[Material provided]:

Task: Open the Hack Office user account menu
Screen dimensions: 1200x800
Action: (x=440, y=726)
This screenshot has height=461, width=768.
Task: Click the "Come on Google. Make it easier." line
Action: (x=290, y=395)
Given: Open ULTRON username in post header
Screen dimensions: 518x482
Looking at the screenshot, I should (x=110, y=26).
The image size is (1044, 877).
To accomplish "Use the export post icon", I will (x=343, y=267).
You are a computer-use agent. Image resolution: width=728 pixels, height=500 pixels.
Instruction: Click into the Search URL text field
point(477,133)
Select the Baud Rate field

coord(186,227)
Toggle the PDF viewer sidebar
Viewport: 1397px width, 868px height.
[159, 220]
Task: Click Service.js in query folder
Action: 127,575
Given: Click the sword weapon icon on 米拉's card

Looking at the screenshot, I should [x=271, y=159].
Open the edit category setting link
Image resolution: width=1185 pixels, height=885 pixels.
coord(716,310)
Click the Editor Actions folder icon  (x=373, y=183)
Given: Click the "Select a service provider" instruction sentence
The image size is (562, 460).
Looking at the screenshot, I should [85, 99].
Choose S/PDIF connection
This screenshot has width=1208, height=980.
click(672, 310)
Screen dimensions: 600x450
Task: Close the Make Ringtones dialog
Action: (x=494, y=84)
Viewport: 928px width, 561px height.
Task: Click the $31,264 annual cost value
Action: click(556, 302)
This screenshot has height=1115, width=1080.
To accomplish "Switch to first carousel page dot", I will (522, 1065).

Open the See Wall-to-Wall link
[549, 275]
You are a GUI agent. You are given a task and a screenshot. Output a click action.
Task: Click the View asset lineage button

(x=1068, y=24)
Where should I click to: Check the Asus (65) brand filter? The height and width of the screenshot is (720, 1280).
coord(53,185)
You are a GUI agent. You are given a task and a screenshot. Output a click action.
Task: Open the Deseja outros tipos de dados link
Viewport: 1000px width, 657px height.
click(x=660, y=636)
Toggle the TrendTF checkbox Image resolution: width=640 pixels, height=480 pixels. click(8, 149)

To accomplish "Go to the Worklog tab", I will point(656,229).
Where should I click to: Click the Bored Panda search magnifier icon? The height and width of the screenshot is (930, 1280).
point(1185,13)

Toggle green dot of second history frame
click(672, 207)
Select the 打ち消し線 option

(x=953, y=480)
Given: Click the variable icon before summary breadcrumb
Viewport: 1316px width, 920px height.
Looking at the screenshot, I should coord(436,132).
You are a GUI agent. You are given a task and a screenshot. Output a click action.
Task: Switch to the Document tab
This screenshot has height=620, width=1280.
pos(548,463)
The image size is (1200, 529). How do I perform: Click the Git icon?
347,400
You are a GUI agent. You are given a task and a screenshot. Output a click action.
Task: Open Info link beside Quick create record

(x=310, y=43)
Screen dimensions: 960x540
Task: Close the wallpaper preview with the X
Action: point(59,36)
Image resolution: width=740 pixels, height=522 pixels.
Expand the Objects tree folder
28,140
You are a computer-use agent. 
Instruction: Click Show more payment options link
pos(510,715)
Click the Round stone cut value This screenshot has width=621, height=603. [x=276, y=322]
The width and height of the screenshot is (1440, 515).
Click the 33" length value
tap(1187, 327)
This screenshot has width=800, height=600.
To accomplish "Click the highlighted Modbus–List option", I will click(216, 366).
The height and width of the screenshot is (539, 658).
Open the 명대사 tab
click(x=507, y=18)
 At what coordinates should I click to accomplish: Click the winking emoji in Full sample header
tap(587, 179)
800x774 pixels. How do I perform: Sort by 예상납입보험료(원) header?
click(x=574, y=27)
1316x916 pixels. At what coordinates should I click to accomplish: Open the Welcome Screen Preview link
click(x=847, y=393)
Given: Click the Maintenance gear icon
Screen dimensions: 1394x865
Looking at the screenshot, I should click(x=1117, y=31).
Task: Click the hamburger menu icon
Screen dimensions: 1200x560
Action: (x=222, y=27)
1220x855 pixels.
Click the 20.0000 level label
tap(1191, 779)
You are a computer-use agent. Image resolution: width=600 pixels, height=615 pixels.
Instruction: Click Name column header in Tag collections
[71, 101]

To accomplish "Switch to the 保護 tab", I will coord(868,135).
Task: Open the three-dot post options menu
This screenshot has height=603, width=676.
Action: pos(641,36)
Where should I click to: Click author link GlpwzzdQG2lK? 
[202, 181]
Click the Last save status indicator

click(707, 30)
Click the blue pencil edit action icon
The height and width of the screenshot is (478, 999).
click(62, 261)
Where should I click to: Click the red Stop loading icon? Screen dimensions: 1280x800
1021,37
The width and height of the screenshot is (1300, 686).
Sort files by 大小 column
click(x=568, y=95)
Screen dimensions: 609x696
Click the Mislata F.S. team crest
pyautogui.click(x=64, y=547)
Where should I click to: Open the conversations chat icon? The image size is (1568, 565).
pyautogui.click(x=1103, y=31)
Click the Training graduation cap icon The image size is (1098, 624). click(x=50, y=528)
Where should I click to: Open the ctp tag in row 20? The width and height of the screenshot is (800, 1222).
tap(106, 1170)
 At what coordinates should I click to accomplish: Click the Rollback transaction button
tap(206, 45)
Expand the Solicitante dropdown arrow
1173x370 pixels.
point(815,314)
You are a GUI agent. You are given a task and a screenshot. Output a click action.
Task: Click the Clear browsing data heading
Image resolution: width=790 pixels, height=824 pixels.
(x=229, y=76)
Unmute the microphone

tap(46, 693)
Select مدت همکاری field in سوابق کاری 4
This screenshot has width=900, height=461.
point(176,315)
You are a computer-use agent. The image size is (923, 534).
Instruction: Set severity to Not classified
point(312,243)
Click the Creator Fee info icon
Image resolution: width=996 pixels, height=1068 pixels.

[Activity]:
In the listing above, find the line with "Viewport: 1397px width, 868px height." and the line with "Given: Click the variable", then print exactly those two lines and every line between them, and nothing more.

[Worked solution]:
Viewport: 1397px width, 868px height.
[159, 220]
Task: Click Service.js in query folder
Action: 127,575
Given: Click the sword weapon icon on 米拉's card

Looking at the screenshot, I should [x=271, y=159].
Open the edit category setting link
Image resolution: width=1185 pixels, height=885 pixels.
coord(716,310)
Click the Editor Actions folder icon  (x=373, y=183)
Given: Click the "Select a service provider" instruction sentence
The image size is (562, 460).
Looking at the screenshot, I should [85, 99].
Choose S/PDIF connection
This screenshot has width=1208, height=980.
click(672, 310)
Screen dimensions: 600x450
Task: Close the Make Ringtones dialog
Action: (x=494, y=84)
Viewport: 928px width, 561px height.
Task: Click the $31,264 annual cost value
Action: click(556, 302)
This screenshot has height=1115, width=1080.
To accomplish "Switch to first carousel page dot", I will (522, 1065).

Open the See Wall-to-Wall link
[549, 275]
You are a GUI agent. You are given a task and a screenshot. Output a click action.
Task: Click the View asset lineage button

(x=1068, y=24)
Where should I click to: Check the Asus (65) brand filter? The height and width of the screenshot is (720, 1280).
coord(53,185)
You are a GUI agent. You are given a task and a screenshot. Output a click action.
Task: Open the Deseja outros tipos de dados link
Viewport: 1000px width, 657px height.
click(x=660, y=636)
Toggle the TrendTF checkbox Image resolution: width=640 pixels, height=480 pixels. click(8, 149)

To accomplish "Go to the Worklog tab", I will point(656,229).
Where should I click to: Click the Bored Panda search magnifier icon? The height and width of the screenshot is (930, 1280).
point(1185,13)

Toggle green dot of second history frame
click(672, 207)
Select the 打ち消し線 option

(x=953, y=480)
Given: Click the variable icon before summary breadcrumb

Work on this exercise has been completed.